Top O Selside and Carron Crag Route Stats
Fells: Carron Crag (314m), High Light Haw (263m), Low Light Haw (250m) and Brock Barrow (221m).
Total Distance: 18.2km / 11.3miles
Total Ascent: 470m / 1,550ft
Approx Walk Time: 6 hours
Grid Reference Start: SD 336942
Top O Selside and Carron Crag Route Report
The Lead Up
It had been a couple of months since my last Outlying Fells of Lakeland walk which was Great Worm Crag, The Pike and Hesk Fell back in September. It was now early December and the Lake District had experienced it’s first snowfall of the winter season.
My boyfriend James and I decided to hike Carron Crag and the Top O Selside fells on this sunny Saturday from Grizedale main car park.

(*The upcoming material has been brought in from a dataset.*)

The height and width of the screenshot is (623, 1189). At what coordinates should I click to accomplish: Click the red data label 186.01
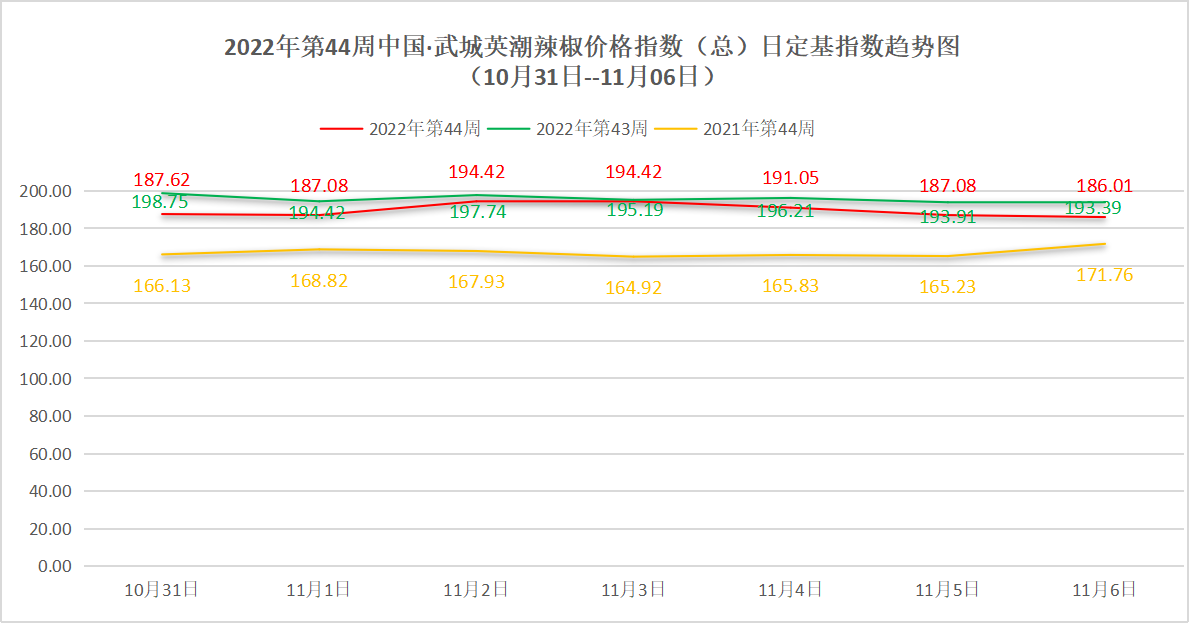(x=1104, y=186)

We left the car park and headed west down the side road following a sign to Grizedale Forest Office. Crossing over the bridge and passing a farm, we peeled off the track to head uphill on a bridleway.
We found ourselves following a moss covered dry stone wall. Part way along the wall we were very surprised to see some graffiti art. These painted bricks featured the logos of common outdoors brands.
We kept to the left until the bridleway joined a much wider track, we turned right onto this and walked for around 200m before taking the first left uphill.
On this route, we passed one of Grizedale forest’s many sculptures entitled RUUP – from ‘ruupor’ which translates to ‘megaphone’ in Estonian.
The three sculptures were designed by Birgit Õigus and placed on the Carron Crag trail through the forest. As the artist’s aim was to encourage folk to stop and listen to the woodland sounds, we did just that.
After our spot of forest bathing we continued on the trail before turning right at the cross roads at the top onto a tarmac track. We then took the second left onto a stony path.
We followed the trail all the way to another sculpture of Grizedale forest.
This time it was a 1997 sculpture by Linda Watson entitled 17 Degrees South.
We continued uphill until we reached the short scramble onto the summit of Carron Crag.
The Summit – Carron Crag
Here we enjoyed views over the forest to the Coniston fells which looked like they’d received a nice sprinkling of snow.
We also noticed Helvellyn to the north was completely white!
The Descent – Carron Crag
My technique of choice coming off Carron Crag was the trusty bum shuffle! With my feet firmly back on the ground we continued in a northerly direction on a stony path which led us downhill.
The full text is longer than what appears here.